One of the highlights for me of last December’s United Synagogue for Conservative Judaism (USCJ) Conference in Atlanta, which I attended in my capacity as the executive director of Beth Am Synagogue in Baltimore, was a Shabbat morning chanting service in which many of the prayers were sung to melodies of pop songs rather than traditional synagogue tunes. Singing “Oseh Shalom” to the tune of Simon and Garfunkel’s “The Sound of Silence,” I could not keep the original words to the song from overlaying the ones that I was praying. All of a sudden, calling for peace in a fractured world felt akin to visiting an elusive, shadowy spirit — “Hello darkness, my old friend, I’ve come to talk with you again…”
In an age of rapidly declining synagogue attendance among non-Orthodox Jews, particularly those in the younger generations, could incorporating more pop melodies in the liturgy help to reverse the tide? Who could resist the approach taken by Shlock Rock’s 2010 album “Shabbat in Liverpool,” in which Shabbat hymns are put to 21 different Beatles tunes?
Mind you, I’m not talking about Allan Sherman-style song parodies with clever English lyrics that recast well-known melodies with humorous Jewish references. I’m talking about keeping the Hebrew words intact, as when “D’ror Yikra” is sung to the Beach Boys’ tune, “Sloop John B,” when “Lecha Dodi” is sung to the tune of Leonard Cohen’s “Hallelujah” and “Adon Olam” is sung to the melody of — well, pretty much anything, from “The Lone Ranger” theme song to Bruce Springsteen’s “Born in the U.S.A.” to “For Forever” from “Dear Evan Hansen.” (These last two examples, as well as a collection of famous tenor arias using the same hymn, can be heard on YouTube in beautiful renditions by Cantor Avi Schwartz of Park Avenue Synagogue.)

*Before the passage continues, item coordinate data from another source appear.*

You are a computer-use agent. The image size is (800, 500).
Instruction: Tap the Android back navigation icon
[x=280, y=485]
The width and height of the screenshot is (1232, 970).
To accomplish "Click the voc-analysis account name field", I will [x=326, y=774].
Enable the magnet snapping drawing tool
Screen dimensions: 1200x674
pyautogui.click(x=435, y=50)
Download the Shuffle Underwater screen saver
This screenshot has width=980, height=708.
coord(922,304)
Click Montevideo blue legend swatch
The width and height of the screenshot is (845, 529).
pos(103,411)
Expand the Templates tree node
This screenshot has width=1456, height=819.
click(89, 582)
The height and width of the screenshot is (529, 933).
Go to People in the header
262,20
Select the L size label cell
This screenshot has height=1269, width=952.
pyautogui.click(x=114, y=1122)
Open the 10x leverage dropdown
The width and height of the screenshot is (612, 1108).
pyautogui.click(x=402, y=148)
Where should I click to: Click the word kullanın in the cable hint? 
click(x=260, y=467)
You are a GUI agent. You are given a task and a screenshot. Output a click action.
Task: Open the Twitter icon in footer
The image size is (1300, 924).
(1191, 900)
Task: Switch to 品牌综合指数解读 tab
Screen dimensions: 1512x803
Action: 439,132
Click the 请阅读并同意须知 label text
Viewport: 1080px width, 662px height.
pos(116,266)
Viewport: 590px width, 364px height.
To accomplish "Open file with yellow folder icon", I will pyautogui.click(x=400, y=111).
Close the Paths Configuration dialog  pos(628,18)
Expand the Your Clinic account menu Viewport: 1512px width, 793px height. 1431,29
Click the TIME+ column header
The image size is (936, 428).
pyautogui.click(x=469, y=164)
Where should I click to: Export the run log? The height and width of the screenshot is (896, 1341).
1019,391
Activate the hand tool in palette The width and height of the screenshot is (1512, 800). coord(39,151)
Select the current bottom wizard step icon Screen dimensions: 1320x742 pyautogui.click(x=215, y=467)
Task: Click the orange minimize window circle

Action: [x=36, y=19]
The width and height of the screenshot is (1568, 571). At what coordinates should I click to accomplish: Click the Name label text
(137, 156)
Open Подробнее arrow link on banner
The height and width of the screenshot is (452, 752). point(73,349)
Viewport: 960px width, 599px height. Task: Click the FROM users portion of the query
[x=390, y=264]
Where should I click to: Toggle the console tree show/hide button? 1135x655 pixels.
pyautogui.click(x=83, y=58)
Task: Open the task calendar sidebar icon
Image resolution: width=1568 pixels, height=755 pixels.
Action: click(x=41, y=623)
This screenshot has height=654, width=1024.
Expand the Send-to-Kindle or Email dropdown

This kind of tune appropriation can be moving, as when “Mi Chamocha” is sung to the tune of Bob Marley’s “Redemption Song,” or just plain silly, as when the same prayer is sung to the tune of “Build Me Up Buttercup” from “The Foundations.” But, as Hannah Swerdloff, Sam Whitman and Marisa Gottesman, the leaders of a 2010 United Synagogue Youth (USY) Pop Song Service in South Florida, wrote, the goal of the service was to “provide the need to actually read the Hebrew words in order to learn the new tunes; spice up the Shacharit service, [and] interest more people by using some of their favorite songs as [the] basis for prayer.”
Bonnie and Michael Levine are married singer-songwriters in Atlanta who led the Shabbat service at the USCJ Conference. Calling their group Sunmoon Pie, they bill themselves as bringing “alternative Jewish prayer melodies and meditative Hebrew kirtan-inspired chants” to synagogues in the South. Bonnie told me that pop music can be especially meaningful for those “who don’t go to shul regularly, and who see shul as different and distant from their daily life. Pop music is associated with particular times of their lives, with memories and emotions. For people who aren’t predisposed to Jewish prayer, whether they are Jewish or not, this can bridge that gap.”
Some, like Westchester-based Cantor Erik Contzius, who was trained in the Reform movement, decries the trend, which he views as trivializing the prayers. Although he conceded that chasidim teach that spirituality can be found in any melody (he has even heard of a chasidic congregation in Chicago chanting a niggun to “Jingle Bells”), Cantor Contzius said that singing the prayers to pop music suggests that “Jewish music is not good enough, that we need a gimmick. It comes from laziness on behalf of congregations and clergy.” Services are supposed to be “a dialogue between people and divine,” not merely a species of entertainment. But nowadays, he explained, “Jews don’t want to be tribalistic; they want Judaism to have a universalistic appeal.”
David Bogner, a blogger from Fairfield, Conn., who now lives in Efrat, agrees. In a 2007 blog post, he called on his ba’al tefillah (service leader) to refrain from using Andrew Lloyd Webber tunes such as “Close Every Door to Me” and “Memory” during Mussaf, along with Andrea Bocelli’s “Time to Say Goodbye,” from which, Bogner joked, the baal tefillah should take a hint.
It may, in fact, not be the millennial generation that is responding to these services as much as the baby boomers — much of the pop music that these prayers are being sung to is from the middle of the last century. Perhaps a synagogue service based on the music of Ed Sheeran or John Legend is just around the corner. If so, I’ll be there, singing along. And in the meantime, I can’t stop listening to Nili Isenberg’s haunting, interpretive version of the Mourner’s Kaddish set to Adele’s “Hello”: “Hello from the other side / I’ve said these words a thousand times.” Chanting this prayer for the thousand and first time, with a tune imported from the secular realm, reincarnates it brilliantly in a way that brings out new resonances, new associations and new meanings for our modern times.